[Politics] Is Barack fighting for us yet?
Frankly, considering the state in which the neocon-infested GOP has left the economy on which we depend--and the nation that I love--there's no goddamn reason any presidential poll should be even close to tied. Surveys should favor Democrats, hands down, in every contest.
There's a great article in the New Yorker (it's brief and highly recommended) describing the opposition Obama is facing from The Borg--particularly that from Jerome Corsi, author of many trashy, ethically void pseudobiographies, including one called The Obama Nation. Apparently for the same reason Corsi's past bullshit books have garnered lots of airtime, his newest smear against Barack Obama seems to be getting some play.
Now, regarding the weird evenness in the polls, anybody who cares to look closely into my wardrobe knows that I do own a tinfoil hat. And, from the standpoint of accessorizing, it goes with everything during years that are divisible by 4. (Political polls are, after all, controlled by corporate overlords adept at employing weird shock-doctrine tactics. And they always freak us out.)
Still, this year is slightly different in that it's easy to locate a concrete, non-paranoid rationale for the Democratic candidate's sudden popularity lapse. It's Obama's Senate vote in support of the unconscionable FISA Amendments Act (FAA), which not only provides immunity for bootlicking telecoms that agreed to spy on American citizens during this protofascist George W. Bush era, but also seriously undermines the Foreign Intelligence Surveillance Act (FISA) of 1978.
Now, FISA is a good thing. Surveillance of citizens by despotic U.S. presidents is nothing new. FISA was enacted in response to Richard Nixon's freaky domestic-spying program. It limited government wiretapping and the arbitrary abrogation of citizens' Fourth Amendment rights.
The evil FAA crippled FISA. It said that the phone company is not required to abide by the U.S. Constitution.

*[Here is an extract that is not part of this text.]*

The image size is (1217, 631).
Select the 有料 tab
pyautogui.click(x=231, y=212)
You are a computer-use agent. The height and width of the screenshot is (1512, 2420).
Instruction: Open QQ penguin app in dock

It made it easier for the government to spy on us for whatever whimsical reason it chooses, therefore normalizing the nosy, un-American policies of the George W. Bush administration. In case you've been wondering why everybody's so afraid these days, it's because of the FAA.
Barack Obama, our agent of change, voted for the FAA--to our surprise--and therefore voted for the continuation of nanny-government Bush policies. That made me a lot less excited about his candidacy. It also brought his poll numbers down to dreary McCain levels.
There's still time for Obama to renew all that hope he's been running on. But time is running out. Obama needs to take a strong stand against these creepy neocon policies which, suddenly, have made our lives a lot less private and much more subject to government intrusion.
Any forceful, symbolic stand will do. He can pick one of Bush's most chilling executive orders, and vow to repeal it once elected. That's what's going to convince me of "change." Yes, I am desperate enough that I'm willing to get back on the bandwagon for a token gesture, as long as it sounds sincere.
Will he make such a gesture? The DNC would be an awfully good time for it.